After Windows became dominant, the Mac’s greatest liability was simply its incompatibility. One of the reasons to get a computer at home during this era was to run the same programs you ran at school or work. And while many schools had Macs, few businesses did outside of the design and publishing industries. While Apple had built up a community of customers who felt the product was superior to the competition, most people just opted for the default, and that was Windows.

But the rise of online services and the internet in the mid-1990s gave Apple a unique opportunity. On the internet, nobody knew you were using a Mac. Once you connected, you were using AOL or CompuServe or just your local internet provider and a web browser or email app. While some sites didn’t function if you weren’t using Internet Explorer for Windows, most worked fine.

So, if you were a family looking to get on the internet, why wouldn’t you buy an iMac? It worked with the internet, would look great on a desk or table, and was easy to get up and running. And sure, if you wanted to run Microsoft Office, they made that for Mac OS 8, too.

**Dataset content**
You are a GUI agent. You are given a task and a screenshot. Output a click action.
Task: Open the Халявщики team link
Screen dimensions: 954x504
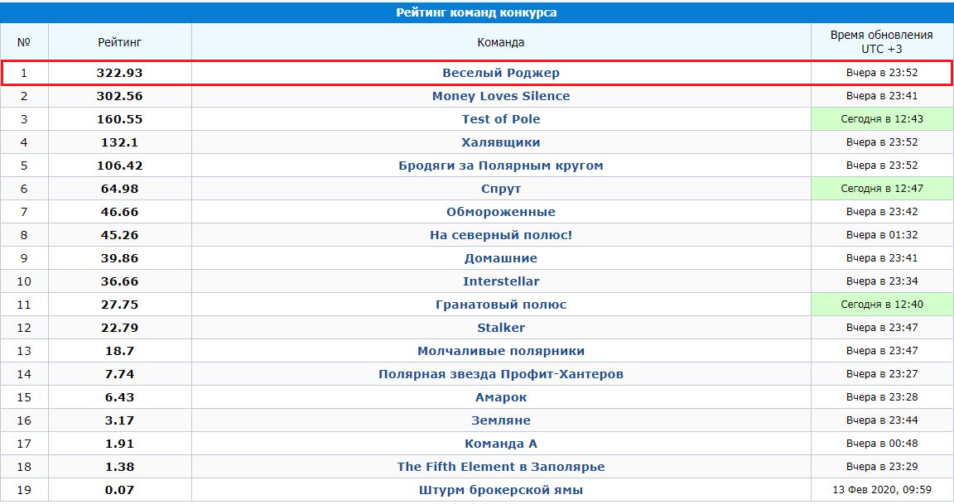tap(500, 142)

**Jobs**
1/ In the passage about the Mac and the rise of the internet, which industries are named as exceptions where businesses did use Macs?
2/ Continue the passage about the Mac and the rise of the internet, picking up after its final sentence.

**Responses for each task**
1/ The design and publishing industries.

2/
“i” for everyone

Upon its release, the iMac became so well known that it may have even eclipsed the Apple brand for a little while. It was at least a strong enough signifier that Apple began using it on other products. The iBook laptop was an obvious choice, but in 2001, the company chose to reuse the branding for its new music player, the iPod.

The iPod didn’t connect to the internet, but it didn’t matter. Apple was declaring that the “i” stood for another cool Apple product you’d want to buy, and people bought an awful lot of iPods. Apple began slapping the lowercase “i” in front of a lot of its hardware, software, and services, culminating in the release of the iPhone and iPad.

Steve Jobs Unveils Apple iPhone At MacWorld Expo

Those products (and the iMac itself!) are still with us and bear so much brand recognition that it’s unlikely Apple will ever change their names. But throughout the rest of Apple’s product line, Apple has spent the last decade de-emphasizing the prefix. 

These days, Apple itself is the brand name, usually attached to a generic word or two. (The strong implication is that the Apple version of the thing is always going to be the one you want.) So now, we live in an era of the Apple Watch, Apple Vision Pro, Apple TV, Apple News, and Apple Fitness Plus. iBooks became Books. iCal became Calendar. (I don’t know why iCloud hasn’t been renamed, but here we are.) 

Funding the future

While PC makers spent many years trying (and failing, for the most part) to make iMac knockoffs, it was really a transitional device. While Apple still has a nice business selling iMacs to families, schools, and hotel check-in desks, most of the computers it sells are laptops.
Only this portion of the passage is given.